La justice restaurative ouvre le dialogue entre victimes et auteurs d’infractions
27 avril 2023 Non Par Annick PuvillandCi-dessus : image de l’affiche du film « Je verrai toujours vos visages » (2023)
À l’initiative du groupe justice restaurative de l’Ain, un ciné-débat a été organisé à Bourg-en-Bresse le 25 avril, pour éclairer ce dispositif précieux mais méconnu.
Droit ouvert à tout citoyen, introduit en France dans le code de procédure pénale via la loi du 15 août 2014, la justice restaurative permet à des auteurs d’infractions et des victimes – pas forcément concernés par la même affaire – de dialoguer afin de réfléchir à l’acte commis et à ses conséquences, et d’avancer ainsi ensemble sur le chemin, pour les uns, de la prise de conscience et, pour les autres, de la reconstruction.
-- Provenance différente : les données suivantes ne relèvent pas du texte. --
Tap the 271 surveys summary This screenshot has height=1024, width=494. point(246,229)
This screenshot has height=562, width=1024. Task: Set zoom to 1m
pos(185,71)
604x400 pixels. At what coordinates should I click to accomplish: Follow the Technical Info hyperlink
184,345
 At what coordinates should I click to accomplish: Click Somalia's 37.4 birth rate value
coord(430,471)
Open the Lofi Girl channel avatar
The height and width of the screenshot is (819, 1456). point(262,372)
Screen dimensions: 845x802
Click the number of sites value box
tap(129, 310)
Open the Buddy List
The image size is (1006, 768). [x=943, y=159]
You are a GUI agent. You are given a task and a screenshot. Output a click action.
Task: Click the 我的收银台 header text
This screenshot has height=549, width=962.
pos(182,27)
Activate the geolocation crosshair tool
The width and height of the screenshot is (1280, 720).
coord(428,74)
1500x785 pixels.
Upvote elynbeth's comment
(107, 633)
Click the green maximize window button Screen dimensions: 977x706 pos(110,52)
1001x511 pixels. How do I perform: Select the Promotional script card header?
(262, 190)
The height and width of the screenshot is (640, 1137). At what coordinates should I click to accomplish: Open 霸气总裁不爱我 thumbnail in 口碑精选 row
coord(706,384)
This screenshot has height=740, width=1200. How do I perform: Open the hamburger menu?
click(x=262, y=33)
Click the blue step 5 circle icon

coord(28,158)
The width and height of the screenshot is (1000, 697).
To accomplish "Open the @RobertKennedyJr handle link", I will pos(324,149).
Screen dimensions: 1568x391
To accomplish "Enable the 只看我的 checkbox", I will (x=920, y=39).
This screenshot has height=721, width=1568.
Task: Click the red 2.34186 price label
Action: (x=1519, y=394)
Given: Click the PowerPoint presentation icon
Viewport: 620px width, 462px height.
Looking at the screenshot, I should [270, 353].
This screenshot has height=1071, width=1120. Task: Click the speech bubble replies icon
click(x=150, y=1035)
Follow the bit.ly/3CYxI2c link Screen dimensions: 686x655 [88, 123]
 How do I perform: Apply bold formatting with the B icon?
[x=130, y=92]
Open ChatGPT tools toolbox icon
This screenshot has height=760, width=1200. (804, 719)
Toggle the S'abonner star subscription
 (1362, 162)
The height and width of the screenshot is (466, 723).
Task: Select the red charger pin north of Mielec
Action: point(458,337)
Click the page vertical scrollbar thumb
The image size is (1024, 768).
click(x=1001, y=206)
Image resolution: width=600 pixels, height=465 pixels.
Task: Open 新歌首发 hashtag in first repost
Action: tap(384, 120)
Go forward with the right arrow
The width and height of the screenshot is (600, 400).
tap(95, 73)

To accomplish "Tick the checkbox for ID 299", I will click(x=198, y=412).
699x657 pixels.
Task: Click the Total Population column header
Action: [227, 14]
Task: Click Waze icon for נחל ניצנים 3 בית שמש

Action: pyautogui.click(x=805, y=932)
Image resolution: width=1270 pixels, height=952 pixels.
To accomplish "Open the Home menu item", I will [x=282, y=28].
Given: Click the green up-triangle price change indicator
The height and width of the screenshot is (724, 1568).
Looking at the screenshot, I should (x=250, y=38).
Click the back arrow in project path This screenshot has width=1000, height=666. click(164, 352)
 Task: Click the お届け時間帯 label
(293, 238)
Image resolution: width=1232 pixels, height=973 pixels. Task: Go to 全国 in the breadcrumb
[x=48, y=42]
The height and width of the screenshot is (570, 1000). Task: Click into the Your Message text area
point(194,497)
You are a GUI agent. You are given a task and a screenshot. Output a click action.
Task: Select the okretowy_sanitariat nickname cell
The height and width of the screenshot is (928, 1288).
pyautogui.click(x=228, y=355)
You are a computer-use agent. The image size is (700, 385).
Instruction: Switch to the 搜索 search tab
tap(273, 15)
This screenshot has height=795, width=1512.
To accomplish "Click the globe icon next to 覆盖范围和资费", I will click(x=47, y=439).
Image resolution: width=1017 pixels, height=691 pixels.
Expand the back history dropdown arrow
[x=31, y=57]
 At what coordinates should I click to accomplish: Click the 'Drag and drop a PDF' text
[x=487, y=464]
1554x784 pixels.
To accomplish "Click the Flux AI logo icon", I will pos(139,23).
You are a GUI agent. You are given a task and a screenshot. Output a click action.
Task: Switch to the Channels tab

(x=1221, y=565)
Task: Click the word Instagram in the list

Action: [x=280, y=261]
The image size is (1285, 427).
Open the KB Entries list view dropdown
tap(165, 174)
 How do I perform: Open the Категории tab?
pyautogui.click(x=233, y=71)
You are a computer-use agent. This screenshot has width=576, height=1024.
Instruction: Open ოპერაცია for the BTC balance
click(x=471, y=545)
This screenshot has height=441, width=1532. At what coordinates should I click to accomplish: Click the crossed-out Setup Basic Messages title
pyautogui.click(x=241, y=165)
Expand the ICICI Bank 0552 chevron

Victimes, auteurs, professionnels de la justice, associations d’aide aux victimes… Tout le monde peut demander une mesure de justice restaurative, à tout moment de la procédure pénale, avant, pendant, après. Elle est mise en place par des professionnels formés – auxquels se joignent parfois des bénévoles –, qui accompagnent auteurs et victimes tout au long du processus.
Le dispositif fait ses preuves. Dans l’Ain, les expérimentations menées par le groupe justice restaurative depuis 2016 montrent qu’il produit des effets positifs, soulignait Sophie Dupuis-Fontaine (directrice générale adjointe de l’AVEMA 01, membre du groupe de l’Ain), en ouvrant le débat après la projection du film Je verrai toujours vos visages qui a fait salle comble le 25 avril, à l’Amphi de Bourg-en-Bresse. Les études menées dans le monde indiquent aussi un impact sur la récidive.
Justice restaurative dans l’Ain : un dispositif positif, mais qui manque de moyens
Pour autant, ce dispositif reste peu utilisé, peu connu et souffre cruellement d’un manque de moyens. À titre d’exemple, le ministère de la justice a alloué à l’AVEMA depuis huit ans, pour son développement dans l’Ain, au total 5 000 €, soit 625 € par an.
« En France, notre fédération France Victimes a mené, en 2022, 400 mesures de justice restaurative. Ce chiffre est ridiculement faible par rapport aux 2 millions de procédures engagées chaque année dans les tribunaux » rappelle Sophie Dupuis-Fontaine, en espérant que le film sorti sur les écrans en France fin mars et les débats tels celui-ci contribueront à sensibiliser les pouvoirs publics.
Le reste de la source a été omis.